Tape of Jon Stewart: The big story continues to be economic meltdown. For anybody out there who has been living in a cave, let me just say this: Congratulations, you've apparently made the soundest real estate investment possible.
Thought we'd check in with our entertainment news guru, Mike Speier. Mike, "The Daily Show" is getting a ton of attention now, and it seems to be becoming pretty influential.
Mike Speier: It's changing the way a lot of things are. Kind of like the old "Saturday Night Live," when it was really game changing.
Vanek-Smith: Right, I mean it really seems like the play that that show gets surpasses shows with far higher ratings.
Speier: Not only that, but network news. Network news had its bad run, when everybody was complaining about the anchors or what they're showing or does anyone watch network news any more. But you know what, they are watching news and they're getting it from funny people.
Vanek-Smith: And, of course, "The Daily Show" and "The Colbert Report" have really pulled out all the stops for the financial crisis and, of course, the presidential election.
Speier: We've seen that from "The Daily Show" for the past six years, that while they're intelligent about their criticism, they still have criticism.
Vanek-Smith: And they're not restricted by the facts.
Vanek-Smith: Which is always nice.
Speier: Or by advertisers, that really would take network TV to task a little bit more than they do with cable TV.
Vanek-Smith: Speaking of which, Wall Street had gotten really involved in Hollywood, hedge funds and everything else in financing Hollywood. And that has totally dried up. What has happened to Hollywood?
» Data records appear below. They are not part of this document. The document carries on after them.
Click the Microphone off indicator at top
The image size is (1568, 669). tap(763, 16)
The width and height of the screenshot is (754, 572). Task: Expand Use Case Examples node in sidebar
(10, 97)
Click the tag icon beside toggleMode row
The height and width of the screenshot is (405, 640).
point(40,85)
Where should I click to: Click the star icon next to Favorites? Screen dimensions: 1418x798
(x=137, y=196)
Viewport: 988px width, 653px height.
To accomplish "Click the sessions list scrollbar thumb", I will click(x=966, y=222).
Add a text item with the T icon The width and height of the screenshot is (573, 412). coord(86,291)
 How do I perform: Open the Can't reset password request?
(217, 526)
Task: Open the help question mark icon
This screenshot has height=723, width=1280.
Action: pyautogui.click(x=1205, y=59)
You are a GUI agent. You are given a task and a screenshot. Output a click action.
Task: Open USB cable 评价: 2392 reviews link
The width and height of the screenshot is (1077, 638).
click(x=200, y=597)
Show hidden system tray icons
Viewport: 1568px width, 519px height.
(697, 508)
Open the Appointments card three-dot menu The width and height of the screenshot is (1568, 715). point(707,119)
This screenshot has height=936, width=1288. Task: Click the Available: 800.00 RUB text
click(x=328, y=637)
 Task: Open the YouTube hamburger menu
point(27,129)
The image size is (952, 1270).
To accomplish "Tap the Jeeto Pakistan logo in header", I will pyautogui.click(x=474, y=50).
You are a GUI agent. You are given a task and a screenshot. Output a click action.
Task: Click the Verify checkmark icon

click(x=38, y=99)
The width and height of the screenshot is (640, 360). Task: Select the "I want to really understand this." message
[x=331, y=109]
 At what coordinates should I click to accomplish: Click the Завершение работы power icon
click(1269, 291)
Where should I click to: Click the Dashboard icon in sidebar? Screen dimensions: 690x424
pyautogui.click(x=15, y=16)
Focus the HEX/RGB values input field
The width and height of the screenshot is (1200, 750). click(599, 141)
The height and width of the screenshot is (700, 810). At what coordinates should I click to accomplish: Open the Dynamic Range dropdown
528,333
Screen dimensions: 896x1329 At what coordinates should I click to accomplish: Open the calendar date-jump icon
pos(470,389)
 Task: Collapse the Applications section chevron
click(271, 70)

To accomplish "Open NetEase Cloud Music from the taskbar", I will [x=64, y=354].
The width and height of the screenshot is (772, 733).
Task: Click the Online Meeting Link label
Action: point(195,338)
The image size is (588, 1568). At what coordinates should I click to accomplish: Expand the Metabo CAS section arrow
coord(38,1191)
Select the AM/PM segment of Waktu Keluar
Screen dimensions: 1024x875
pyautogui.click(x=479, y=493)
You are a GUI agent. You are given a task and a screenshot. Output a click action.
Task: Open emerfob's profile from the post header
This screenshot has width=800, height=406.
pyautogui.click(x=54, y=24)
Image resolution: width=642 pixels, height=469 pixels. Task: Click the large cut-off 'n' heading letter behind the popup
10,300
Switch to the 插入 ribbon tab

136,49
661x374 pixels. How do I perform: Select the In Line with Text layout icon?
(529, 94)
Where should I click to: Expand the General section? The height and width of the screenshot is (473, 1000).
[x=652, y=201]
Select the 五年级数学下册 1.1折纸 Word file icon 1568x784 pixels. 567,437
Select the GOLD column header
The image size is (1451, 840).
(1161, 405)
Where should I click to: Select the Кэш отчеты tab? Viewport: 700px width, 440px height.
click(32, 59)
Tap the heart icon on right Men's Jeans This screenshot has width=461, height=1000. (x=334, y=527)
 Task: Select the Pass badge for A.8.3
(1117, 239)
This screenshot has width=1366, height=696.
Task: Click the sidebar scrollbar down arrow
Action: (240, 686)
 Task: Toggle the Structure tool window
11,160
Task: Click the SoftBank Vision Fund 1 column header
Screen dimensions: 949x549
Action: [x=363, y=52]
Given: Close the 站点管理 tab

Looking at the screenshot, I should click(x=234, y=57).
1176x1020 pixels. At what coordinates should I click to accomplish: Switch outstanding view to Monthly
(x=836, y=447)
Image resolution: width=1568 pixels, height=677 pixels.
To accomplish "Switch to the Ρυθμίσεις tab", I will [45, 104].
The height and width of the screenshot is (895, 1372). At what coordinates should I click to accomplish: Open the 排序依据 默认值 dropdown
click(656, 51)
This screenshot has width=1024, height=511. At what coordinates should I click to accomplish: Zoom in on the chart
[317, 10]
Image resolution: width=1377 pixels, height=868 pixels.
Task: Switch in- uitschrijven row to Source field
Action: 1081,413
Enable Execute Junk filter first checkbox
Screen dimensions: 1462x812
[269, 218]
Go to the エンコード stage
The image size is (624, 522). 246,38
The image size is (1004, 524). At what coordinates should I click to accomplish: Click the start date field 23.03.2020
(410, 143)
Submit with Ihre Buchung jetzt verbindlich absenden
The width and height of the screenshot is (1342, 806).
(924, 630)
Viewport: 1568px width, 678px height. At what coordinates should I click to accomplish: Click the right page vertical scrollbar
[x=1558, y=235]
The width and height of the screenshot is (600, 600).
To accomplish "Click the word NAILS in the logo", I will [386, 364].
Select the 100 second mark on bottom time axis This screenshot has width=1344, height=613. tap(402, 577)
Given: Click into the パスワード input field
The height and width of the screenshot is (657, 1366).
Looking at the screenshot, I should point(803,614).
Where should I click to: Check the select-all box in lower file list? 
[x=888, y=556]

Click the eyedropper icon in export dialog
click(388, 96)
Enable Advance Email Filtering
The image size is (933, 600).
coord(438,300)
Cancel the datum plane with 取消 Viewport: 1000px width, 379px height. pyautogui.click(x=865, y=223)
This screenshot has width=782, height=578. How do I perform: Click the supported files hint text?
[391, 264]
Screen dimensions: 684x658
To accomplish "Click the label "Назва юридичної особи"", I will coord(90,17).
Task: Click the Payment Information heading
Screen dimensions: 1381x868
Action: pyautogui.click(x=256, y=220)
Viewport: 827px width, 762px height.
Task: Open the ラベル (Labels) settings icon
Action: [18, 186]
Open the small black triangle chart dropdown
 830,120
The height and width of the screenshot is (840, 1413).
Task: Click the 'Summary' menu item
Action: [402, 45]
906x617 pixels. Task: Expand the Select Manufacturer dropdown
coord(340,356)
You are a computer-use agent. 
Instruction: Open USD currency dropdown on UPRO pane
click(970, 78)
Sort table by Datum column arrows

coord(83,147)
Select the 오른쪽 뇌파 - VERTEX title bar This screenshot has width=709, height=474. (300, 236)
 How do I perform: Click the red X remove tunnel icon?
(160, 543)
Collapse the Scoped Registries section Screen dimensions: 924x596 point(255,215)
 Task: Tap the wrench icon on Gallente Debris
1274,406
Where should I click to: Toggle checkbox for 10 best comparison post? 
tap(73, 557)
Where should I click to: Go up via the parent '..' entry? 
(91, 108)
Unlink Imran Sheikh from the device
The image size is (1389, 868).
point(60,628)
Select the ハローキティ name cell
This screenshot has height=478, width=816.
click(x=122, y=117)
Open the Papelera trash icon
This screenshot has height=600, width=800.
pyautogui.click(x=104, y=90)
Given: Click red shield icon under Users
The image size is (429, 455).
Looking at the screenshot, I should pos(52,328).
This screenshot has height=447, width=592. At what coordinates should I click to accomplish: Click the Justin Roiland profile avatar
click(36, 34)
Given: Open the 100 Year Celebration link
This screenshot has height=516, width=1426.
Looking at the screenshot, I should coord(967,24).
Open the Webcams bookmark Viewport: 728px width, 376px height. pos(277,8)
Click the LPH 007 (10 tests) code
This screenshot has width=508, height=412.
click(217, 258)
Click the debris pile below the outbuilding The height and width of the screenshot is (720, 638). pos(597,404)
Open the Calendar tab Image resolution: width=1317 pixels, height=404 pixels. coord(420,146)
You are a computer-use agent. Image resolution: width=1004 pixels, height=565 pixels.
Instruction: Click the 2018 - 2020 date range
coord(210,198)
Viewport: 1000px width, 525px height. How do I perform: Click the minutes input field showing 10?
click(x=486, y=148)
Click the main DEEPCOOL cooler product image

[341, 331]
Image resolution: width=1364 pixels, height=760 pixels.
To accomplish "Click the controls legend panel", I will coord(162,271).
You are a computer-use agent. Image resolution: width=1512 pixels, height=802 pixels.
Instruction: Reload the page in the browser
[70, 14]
How are they getting money now?
Speier: Hollywood just keeps rolling along, because in the end, the lure of Hollywood has always been there. And so just this past week, two huge deals went down. Dreamworks is getting basically bankrolled by an Indian company called Reliance for about $1.5 billion. The second deal, Universal, they've just re-upped their deal with a company called Relativity. So basically, they find ways to get money, because people want to make movies.
Vanek-Smith: Mike Speier is executive editor at Daily Variety. Mike, thanks for joining us.
Speier: My pleasure.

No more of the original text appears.